Note: You do not need to upload main.py. Example of what the directory should look like with checkpoint folders are at the end of the notebook  

To use first_dday as an attribute (separate column), upload files from data_attr folder on Github and put under the data folder on Colab

If first_dday is not considered as attribute, upload files from data folder on Github and put under the data folder on Colab

### Uploading checkpoints

If any checkpoint zip folders were downloaded previously, upload the 3 zip files (xxx.zip) and use the cell below to unzip into their respective folders

In [None]:
# unzip data file
!unzip data.zip

Archive:  data.zip
  inflating: data_train.npz          
  inflating: data_attribute_output.pkl  
  inflating: data_feature_output.pkl  


In [None]:
!rm -rf data.zip

In [None]:
!unzip tf_ckpts_ad.zip
!unzip tf_ckpts_d.zip
!unzip tf_ckpts_g.zip

Archive:  tf_ckpts_ad.zip
   creating: tf_ckpts_ad/
  inflating: tf_ckpts_ad/ckpt-800.index  
  inflating: tf_ckpts_ad/ckpt-799.data-00000-of-00001  
  inflating: tf_ckpts_ad/ckpt-798.index  
  inflating: tf_ckpts_ad/ckpt-799.index  
  inflating: tf_ckpts_ad/checkpoint  
  inflating: tf_ckpts_ad/ckpt-800.data-00000-of-00001  
  inflating: tf_ckpts_ad/ckpt-798.data-00000-of-00001  
Archive:  tf_ckpts_d.zip
   creating: tf_ckpts_d/
  inflating: tf_ckpts_d/ckpt-800.index  
  inflating: tf_ckpts_d/ckpt-799.data-00000-of-00001  
  inflating: tf_ckpts_d/ckpt-798.index  
  inflating: tf_ckpts_d/ckpt-799.index  
  inflating: tf_ckpts_d/checkpoint   
  inflating: tf_ckpts_d/ckpt-800.data-00000-of-00001  
  inflating: tf_ckpts_d/ckpt-798.data-00000-of-00001  
Archive:  tf_ckpts_g.zip
   creating: tf_ckpts_g/
  inflating: tf_ckpts_g/ckpt-800.index  
  inflating: tf_ckpts_g/ckpt-799.data-00000-of-00001  
  inflating: tf_ckpts_g/ckpt-798.index  
  inflating: tf_ckpts_g/ckpt-799.index  
  inflating:

In [None]:
# remove zip files you just uploaded
!rm -rf tf_ckpts_ad.zip
!rm -rf tf_ckpts_d.zip
!rm -rf tf_ckpts_g.zip

####Start training and generating data with DoppelGANger by running the cell below

Note: Change epochs, batch_size and cumsum_bool if needed

In [None]:
from load_data import *
from util import *
import tensorflow as tf
import numpy as np
import os

from network import make_discriminator, make_attrdiscriminator
from networkGenerator import DoppelGANgerGenerator
from doppelganger import DoppelGANger

## change these values if needed
seq_len = 130
batch_size = 64
epochs = 200
total_generate_num_sample = 1347
cumsum_bool = True                # change to True to run the code that tries 2 peaks
path_to_data = "data"

(data_feature, data_attribute, data_gen_flag, data_feature_outputs, data_attribute_outputs) = load_data(path_to_data)

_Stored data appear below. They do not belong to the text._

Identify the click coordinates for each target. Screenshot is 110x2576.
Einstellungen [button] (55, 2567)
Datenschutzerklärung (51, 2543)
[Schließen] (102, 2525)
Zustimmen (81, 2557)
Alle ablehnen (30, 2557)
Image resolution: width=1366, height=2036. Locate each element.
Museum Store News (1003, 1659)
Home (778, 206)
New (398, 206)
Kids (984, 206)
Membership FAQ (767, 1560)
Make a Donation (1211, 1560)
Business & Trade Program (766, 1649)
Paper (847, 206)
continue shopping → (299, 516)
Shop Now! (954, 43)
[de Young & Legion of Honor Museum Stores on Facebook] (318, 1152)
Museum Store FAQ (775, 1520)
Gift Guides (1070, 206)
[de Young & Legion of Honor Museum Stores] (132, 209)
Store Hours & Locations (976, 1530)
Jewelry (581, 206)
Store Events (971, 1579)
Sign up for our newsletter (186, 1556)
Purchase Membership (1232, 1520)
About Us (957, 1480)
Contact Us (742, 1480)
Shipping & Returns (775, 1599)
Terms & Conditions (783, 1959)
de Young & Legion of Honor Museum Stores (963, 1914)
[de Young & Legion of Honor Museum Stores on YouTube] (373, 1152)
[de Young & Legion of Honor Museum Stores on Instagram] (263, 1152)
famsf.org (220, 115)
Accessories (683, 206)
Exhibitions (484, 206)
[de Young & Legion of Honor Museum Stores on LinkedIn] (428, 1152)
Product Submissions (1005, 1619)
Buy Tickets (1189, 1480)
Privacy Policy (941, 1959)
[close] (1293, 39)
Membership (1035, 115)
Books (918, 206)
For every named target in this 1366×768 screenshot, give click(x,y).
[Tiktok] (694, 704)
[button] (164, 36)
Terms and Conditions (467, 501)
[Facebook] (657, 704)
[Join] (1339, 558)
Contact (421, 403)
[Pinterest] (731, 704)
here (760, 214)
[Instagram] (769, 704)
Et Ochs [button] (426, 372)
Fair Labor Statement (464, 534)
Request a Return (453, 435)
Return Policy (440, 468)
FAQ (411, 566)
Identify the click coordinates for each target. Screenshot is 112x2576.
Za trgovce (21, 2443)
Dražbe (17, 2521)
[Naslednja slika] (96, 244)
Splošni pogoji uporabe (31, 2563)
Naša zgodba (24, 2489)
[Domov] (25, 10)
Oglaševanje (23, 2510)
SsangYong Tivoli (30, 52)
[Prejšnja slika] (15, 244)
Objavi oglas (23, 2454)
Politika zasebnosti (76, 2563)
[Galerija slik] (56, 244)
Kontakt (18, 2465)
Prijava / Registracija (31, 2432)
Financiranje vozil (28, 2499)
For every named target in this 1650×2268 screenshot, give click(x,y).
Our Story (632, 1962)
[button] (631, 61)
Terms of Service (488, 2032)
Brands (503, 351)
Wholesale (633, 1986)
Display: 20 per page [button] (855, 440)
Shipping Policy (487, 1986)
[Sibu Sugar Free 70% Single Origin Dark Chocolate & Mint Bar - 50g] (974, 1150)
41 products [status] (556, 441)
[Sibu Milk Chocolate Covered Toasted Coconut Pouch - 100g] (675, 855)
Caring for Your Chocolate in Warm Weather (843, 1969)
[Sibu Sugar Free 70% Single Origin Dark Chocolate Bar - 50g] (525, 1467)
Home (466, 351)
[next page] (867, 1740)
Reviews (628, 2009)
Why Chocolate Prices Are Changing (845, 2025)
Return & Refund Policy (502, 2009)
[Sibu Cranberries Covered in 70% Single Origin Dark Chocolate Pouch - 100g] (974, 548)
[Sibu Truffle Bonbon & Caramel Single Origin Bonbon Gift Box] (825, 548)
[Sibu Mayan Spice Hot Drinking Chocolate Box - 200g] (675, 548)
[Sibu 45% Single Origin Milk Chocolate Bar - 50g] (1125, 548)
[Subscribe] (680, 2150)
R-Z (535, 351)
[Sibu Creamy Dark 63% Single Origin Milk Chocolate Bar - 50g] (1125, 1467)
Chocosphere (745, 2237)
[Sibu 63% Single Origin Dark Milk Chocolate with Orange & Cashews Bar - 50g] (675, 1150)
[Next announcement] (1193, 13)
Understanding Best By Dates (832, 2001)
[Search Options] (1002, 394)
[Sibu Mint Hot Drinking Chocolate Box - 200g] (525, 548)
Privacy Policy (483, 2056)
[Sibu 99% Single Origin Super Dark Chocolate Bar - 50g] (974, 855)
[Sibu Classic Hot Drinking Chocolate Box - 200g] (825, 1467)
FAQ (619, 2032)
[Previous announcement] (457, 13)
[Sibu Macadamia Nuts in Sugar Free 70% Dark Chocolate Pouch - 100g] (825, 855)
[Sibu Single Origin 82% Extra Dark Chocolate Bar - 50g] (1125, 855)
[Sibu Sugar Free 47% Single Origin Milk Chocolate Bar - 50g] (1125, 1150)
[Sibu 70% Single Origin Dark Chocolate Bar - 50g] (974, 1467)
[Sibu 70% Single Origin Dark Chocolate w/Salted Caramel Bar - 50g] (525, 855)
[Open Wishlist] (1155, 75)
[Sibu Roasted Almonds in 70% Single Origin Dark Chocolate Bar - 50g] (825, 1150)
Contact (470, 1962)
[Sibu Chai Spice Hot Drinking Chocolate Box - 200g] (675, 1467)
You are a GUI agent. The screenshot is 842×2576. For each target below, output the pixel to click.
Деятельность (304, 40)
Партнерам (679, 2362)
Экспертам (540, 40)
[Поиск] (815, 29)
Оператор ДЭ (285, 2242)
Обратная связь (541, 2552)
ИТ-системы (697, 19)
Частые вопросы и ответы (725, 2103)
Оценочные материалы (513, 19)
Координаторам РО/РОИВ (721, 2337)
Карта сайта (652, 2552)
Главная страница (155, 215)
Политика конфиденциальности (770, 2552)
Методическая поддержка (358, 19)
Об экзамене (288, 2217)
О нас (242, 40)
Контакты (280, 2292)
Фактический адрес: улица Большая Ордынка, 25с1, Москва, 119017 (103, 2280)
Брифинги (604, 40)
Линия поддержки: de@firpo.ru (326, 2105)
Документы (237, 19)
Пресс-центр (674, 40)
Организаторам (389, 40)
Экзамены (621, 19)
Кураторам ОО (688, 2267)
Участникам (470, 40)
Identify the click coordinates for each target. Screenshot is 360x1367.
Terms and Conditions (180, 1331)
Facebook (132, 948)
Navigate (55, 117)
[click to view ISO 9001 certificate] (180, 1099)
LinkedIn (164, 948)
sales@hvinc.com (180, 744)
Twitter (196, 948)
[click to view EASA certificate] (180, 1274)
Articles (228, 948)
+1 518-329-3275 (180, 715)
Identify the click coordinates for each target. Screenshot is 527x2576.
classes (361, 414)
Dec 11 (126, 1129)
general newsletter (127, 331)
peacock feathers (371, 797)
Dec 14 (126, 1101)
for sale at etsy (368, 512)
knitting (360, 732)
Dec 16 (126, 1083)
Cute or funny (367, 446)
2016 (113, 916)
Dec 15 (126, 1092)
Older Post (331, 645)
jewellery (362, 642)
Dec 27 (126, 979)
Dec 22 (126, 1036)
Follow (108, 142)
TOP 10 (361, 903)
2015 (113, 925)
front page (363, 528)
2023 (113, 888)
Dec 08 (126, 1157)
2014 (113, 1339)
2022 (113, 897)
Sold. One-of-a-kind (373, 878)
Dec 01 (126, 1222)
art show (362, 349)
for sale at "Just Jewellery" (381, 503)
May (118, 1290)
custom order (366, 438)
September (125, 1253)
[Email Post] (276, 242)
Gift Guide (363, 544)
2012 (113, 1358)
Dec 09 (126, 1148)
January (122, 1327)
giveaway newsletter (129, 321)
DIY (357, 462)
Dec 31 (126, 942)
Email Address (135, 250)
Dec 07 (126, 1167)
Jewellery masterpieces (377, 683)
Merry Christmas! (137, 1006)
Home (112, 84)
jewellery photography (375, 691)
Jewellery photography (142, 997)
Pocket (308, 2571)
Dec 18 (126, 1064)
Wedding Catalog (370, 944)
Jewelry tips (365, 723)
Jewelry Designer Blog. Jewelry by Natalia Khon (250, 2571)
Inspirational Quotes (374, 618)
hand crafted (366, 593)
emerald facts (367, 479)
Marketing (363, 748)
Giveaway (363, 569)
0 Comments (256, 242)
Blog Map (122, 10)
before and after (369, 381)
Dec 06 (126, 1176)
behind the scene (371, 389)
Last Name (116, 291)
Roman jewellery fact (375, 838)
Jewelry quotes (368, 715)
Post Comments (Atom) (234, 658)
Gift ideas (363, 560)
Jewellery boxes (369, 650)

print("-----DATA LOADING-----")
print(data_feature.shape)          # original features_dim        
print(data_attribute.shape)        # original attributes_dim
print(data_gen_flag.shape)
num_real_attribute = len(data_attribute_outputs)

(data_feature, data_attribute, data_attribute_outputs, real_attribute_mask) = \
    normalize_per_sample(data_feature, data_attribute, data_feature_outputs,data_attribute_outputs)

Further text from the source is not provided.